On paper it’s not difficult to see why. At 45.81p per share, the company trades on a forward price-to-earnings (P/E) ratio of six times. It also carries a market-beating 6.1% dividend yield for this year.
Yet I still have huge reservations about adding Lloyds shares to my portfolio. Here are three reasons I’d rather buy other cheap FTSE shares right now.
Rates boost
High interest rates are critical for banks. They raise the margin between the interest they offer to savers and what they demand from borrowers.
Latest financials from Lloyds last week illustrate the impact rate increases can have on revenues. Total income at the bank soared 15% (to £4.7bn) in quarter one as the Bank of England continued hiking its benchmark.
Pleasingly for the FTSE firm, it looks like rate setters will remain committed to current policy, too. Inflation remains stubborn and expectations for the BoE to keep tightening policy remains intense.
Indeed, Goldman Sachs analysts now expect UK interest rates to hit 5% this year. That’s up from current levels of 4.25%. There’s a good chance that City forecasts will keep rising, too, as monthly inflation reports continue to surpass projections.
Credit woes
The bank also continues to stack up credit impairments (it stashed away another £243m in the first quarter to cover bad loans). And as interest rates rise and the economy struggles, the strain on individuals and businesses will keep growing.
Economic outlook
I’m also concerned about the murky long-term outlook for Britain’s economy and how this could impact Lloyds’ profits. Structural issues like low productivity, high private and public debt, trade restrictions and worker shortages all threaten GDP growth.

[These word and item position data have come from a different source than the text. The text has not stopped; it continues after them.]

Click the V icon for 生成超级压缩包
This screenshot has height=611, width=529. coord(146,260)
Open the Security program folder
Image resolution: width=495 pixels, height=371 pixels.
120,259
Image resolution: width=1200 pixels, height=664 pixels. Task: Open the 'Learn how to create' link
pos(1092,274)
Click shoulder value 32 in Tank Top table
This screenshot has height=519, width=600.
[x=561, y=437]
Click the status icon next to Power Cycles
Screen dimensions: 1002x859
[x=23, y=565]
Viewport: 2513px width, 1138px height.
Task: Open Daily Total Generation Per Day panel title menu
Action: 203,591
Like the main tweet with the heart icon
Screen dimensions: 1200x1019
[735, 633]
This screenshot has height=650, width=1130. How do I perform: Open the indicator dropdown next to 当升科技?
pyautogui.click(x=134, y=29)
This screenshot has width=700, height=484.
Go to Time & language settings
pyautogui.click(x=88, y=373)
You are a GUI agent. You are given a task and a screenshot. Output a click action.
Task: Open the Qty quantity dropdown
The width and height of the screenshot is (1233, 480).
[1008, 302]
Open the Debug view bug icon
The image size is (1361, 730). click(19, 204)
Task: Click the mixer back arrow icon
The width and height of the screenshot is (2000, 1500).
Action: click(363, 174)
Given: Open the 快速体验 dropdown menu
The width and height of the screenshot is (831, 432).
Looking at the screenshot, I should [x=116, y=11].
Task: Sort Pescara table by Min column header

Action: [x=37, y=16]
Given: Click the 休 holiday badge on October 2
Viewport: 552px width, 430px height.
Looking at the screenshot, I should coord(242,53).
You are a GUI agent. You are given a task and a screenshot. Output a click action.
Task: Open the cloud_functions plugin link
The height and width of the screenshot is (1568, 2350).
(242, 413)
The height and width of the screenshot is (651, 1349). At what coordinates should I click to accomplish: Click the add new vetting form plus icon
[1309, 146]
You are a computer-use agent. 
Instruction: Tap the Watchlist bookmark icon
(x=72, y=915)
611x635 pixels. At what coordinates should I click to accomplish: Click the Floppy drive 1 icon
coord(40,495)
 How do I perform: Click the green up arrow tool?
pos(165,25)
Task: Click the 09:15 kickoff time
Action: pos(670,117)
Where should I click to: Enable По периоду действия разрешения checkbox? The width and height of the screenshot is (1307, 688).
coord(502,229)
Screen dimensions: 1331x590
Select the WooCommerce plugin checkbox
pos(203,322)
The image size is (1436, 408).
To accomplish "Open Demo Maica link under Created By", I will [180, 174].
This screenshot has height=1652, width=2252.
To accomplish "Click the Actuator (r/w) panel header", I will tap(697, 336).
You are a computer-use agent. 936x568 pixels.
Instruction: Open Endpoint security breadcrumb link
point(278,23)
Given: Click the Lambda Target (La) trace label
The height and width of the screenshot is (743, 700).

Unlike other UK banks such as Barclays, HSBC and Santander, Lloyds can’t look to foreign markets to help drive profits.
As if this wasn’t enough, the retail bank also faces fierce competition from new digital banks. It is losing market share as a consequence, while margins are coming under pressure as it tries to cling to its existing customers and win new business. It is is also having to invest heavily to digitalise its operations to better compete with the new kids on the block.
There are many top FTSE 100 stocks for me to purchase today. So I’m happy to pass on Lloyds shares and look for other cheap shares to add to my portfolio.